关键词: 果蝇, 唾液腺, 脂肪组织, 线粒体, 线粒体荧光标记蛋白

材料与试剂

  1. 培养皿
  2. 载玻片和盖玻片
  3. (可选) 过滤灭菌器
  4. EP管
  5. 锡箔纸
  6. 果蝇样本
  7. 甘油
  8. 指甲油
  9. NaCl
  10. KCl
  11. Na2HPO4
  12. KH2PO4
  13. HCl
  14. 多聚甲醛
  15. 1× PBS缓冲液 (见溶液配方)
  16. 4% PFA溶液 (见溶液配方)
  17. DAPI母液 (20 ng/μl) (见溶液配方)
  18. 0.1 M磷酸钠缓冲液 (见溶液配方)

仪器设备

  1. 解剖镊
  2. (可选) 高压蒸汽灭菌锅 
  3. -20 °C冰箱
  4. 激光共聚焦显微镜或者荧光显微镜 (Leica, model: Leica SP8)

实验步骤

  1. 将带有sqh-EYFP-Mito的果蝇亲本 (BL7194) 与待检测的果蝇亲本杂交;幼虫在实验条件下饲养到三龄幼虫Wandering时期。
    注:若用UAS-GFP,购买BDSC果蝇编号为BL8442。
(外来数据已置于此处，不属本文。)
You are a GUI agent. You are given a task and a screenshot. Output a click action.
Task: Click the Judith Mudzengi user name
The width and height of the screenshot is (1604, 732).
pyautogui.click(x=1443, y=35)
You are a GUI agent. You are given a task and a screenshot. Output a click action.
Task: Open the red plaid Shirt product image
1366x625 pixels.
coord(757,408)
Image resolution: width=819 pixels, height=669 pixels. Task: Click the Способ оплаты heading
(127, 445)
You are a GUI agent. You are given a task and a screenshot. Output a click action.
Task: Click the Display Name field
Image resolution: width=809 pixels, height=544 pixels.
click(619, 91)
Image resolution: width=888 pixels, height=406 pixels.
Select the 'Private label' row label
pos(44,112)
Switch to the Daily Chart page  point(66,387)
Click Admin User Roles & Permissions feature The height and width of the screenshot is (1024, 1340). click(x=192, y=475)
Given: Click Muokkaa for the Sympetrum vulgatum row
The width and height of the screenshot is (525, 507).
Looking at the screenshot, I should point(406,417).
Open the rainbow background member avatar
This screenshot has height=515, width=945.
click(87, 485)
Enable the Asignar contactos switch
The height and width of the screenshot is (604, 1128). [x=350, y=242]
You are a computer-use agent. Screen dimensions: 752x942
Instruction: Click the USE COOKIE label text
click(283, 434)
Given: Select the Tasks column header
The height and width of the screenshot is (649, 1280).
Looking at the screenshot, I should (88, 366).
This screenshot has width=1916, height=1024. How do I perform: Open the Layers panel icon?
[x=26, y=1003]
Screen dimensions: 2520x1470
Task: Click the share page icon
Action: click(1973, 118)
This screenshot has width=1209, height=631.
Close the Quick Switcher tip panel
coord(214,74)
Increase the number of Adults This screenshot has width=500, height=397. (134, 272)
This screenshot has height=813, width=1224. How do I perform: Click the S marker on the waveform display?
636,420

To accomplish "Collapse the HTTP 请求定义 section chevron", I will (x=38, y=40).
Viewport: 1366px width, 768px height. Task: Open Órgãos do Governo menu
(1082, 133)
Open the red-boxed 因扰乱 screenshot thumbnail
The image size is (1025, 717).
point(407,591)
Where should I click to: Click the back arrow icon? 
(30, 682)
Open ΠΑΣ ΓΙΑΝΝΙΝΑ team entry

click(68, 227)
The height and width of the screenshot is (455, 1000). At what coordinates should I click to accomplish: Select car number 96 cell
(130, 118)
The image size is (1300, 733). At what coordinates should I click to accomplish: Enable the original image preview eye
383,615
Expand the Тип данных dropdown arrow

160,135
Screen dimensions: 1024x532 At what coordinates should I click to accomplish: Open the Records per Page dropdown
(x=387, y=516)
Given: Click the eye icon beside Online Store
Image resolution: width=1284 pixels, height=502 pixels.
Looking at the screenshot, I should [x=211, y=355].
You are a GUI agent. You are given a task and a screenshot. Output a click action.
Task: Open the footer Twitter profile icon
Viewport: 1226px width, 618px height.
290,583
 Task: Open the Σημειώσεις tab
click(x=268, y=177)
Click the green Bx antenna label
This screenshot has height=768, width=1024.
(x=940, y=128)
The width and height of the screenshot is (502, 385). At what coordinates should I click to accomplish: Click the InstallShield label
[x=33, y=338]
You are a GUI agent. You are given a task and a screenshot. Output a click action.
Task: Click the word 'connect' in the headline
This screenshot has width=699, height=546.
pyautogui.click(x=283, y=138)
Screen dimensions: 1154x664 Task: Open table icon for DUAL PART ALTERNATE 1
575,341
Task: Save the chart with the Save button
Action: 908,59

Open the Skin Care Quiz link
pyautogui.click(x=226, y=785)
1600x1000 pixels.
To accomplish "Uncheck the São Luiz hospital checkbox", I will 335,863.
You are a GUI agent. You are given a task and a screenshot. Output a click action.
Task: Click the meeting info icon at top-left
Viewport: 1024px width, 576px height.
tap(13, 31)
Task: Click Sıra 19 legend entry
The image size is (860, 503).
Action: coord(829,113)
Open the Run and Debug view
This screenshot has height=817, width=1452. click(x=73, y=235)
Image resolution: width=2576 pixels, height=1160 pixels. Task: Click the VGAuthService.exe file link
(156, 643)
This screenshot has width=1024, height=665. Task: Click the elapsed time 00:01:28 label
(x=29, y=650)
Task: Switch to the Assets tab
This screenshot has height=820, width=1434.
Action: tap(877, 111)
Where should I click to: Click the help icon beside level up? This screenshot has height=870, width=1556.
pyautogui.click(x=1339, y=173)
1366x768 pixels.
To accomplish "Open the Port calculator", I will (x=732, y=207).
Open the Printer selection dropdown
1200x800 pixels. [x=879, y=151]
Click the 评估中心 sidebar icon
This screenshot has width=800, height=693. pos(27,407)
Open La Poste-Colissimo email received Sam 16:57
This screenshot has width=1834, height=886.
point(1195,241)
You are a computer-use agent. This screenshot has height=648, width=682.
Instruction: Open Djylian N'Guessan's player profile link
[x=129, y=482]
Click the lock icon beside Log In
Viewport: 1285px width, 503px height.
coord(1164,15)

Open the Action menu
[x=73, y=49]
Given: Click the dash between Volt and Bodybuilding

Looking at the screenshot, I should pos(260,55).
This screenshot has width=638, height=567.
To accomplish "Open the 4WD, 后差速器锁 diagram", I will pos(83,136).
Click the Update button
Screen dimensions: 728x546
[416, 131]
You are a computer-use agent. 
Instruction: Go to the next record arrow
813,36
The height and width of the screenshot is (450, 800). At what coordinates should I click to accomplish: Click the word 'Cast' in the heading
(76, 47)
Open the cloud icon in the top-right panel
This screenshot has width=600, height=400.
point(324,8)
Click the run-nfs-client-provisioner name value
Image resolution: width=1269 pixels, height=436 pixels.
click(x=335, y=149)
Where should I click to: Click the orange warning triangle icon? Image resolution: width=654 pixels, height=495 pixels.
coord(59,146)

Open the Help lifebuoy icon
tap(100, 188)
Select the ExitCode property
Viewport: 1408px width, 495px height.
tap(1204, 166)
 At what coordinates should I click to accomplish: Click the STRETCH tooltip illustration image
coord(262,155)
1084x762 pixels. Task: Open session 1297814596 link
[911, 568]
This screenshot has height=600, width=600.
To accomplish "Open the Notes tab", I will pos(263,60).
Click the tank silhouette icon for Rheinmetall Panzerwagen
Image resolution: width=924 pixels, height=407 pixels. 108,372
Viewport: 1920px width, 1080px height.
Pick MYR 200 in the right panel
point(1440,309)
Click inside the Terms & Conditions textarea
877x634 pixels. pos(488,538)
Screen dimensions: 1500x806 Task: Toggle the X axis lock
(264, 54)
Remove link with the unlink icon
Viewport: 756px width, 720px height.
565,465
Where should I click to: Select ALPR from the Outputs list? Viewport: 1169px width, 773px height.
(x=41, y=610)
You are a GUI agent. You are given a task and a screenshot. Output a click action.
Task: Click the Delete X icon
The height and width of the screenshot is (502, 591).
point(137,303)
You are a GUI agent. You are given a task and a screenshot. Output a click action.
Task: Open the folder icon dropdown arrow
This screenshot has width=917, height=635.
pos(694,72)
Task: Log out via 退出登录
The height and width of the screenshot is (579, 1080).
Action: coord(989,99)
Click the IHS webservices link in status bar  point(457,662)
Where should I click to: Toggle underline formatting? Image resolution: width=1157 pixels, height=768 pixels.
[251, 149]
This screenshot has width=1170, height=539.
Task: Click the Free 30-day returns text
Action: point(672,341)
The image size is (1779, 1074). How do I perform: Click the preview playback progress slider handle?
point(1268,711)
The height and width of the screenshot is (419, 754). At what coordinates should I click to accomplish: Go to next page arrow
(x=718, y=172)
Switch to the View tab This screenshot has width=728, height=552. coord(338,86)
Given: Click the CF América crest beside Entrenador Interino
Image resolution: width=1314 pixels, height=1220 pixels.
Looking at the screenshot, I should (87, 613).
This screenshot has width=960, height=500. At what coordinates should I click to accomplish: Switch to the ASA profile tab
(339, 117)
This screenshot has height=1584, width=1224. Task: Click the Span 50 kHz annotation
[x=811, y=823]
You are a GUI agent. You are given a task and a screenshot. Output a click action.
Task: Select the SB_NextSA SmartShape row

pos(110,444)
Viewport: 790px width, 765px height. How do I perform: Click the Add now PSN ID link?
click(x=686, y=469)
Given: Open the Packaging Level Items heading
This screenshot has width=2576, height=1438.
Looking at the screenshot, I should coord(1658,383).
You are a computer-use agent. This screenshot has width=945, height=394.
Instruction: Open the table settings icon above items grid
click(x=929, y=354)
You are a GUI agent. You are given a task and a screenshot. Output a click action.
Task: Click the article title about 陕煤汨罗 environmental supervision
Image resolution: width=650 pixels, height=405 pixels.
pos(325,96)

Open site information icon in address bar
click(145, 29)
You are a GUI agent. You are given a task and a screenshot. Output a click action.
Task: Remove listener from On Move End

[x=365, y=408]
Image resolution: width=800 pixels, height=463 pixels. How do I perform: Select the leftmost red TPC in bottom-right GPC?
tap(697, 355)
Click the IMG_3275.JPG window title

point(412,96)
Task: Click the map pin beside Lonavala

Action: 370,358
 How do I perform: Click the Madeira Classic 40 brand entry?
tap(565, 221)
实验条件温度若无GAL4系统则用25 °C培养,若用UAS-GAL4系统,则用29 °C培养。
  2. 在PBS缓冲液中用解剖镊解剖三龄幼虫分离唾液腺组织;将组织放置于含有PBS缓冲液的染色皿中。
  3. 吸干PBS缓冲液,用4%多聚甲醛 (PFA) 在室温下固定30 min。
  4. 吸干PFA溶液,用PBS清洗3次。每次10 min。
  5. 按照1:10稀释20 ng/μl DAPI母液,并染色5 min。
  6. 吸走DAPI,用PBS清洗3次。
  7. 80%甘油压片,用指甲油封片。
  8. 用激光共聚焦显微镜或者荧光显微镜扫描样品 (图1)。检测光谱为EYFP检测光谱,激发光488 nm波长。


    图1. 果蝇唾液腺细胞mito-EYFP

溶液配方

  1. 1× PBS缓冲液
    137 mM NaCl
    2.7 mM KCl
    10 mM Na2HPO4
    2 mM KH2PO4
    用800 ml蒸馏水溶解8 g NaCl,0.2 g KCl, 1.44 g Na2HPO4 和0.24 g KH2PO4。用HCl调节溶液的pH值至7.4,加水至1 L。分装后在15 psi (1.05 kg/cm2) 高压蒸汽灭菌20 min,或通过过滤除菌,保存至室温
  2. 4% PFA
    10 g多聚甲醛溶解在0.1 M磷酸钠缓冲液 (250 ml),加热60 °C搅拌至澄清,调整pH到7.4
  3. DAPI母液
    1 mg/ml
    10 mg DAPI粉末加入100 ml双蒸水中配置成1 mg/ml母液,分装在10个EP管中,用锡箔纸包裹,置于-20 °C冰箱保存。实际使用时,将母液1:5,000稀释
  4. 0.1 M磷酸钠缓冲液
    3.0 g NaH2PO4, 14.2 g Na2HPO4,溶解到1,250 ml蒸馏水中

参考文献

  1. LaJeunesse, D. R., Buckner, S. M., Lake, J., Na, C., Pirt, A. and Fromson, K. (2004). Three new Drosophila markers of intracellular membranes. Biotechniques 36(5): 784-788, 790.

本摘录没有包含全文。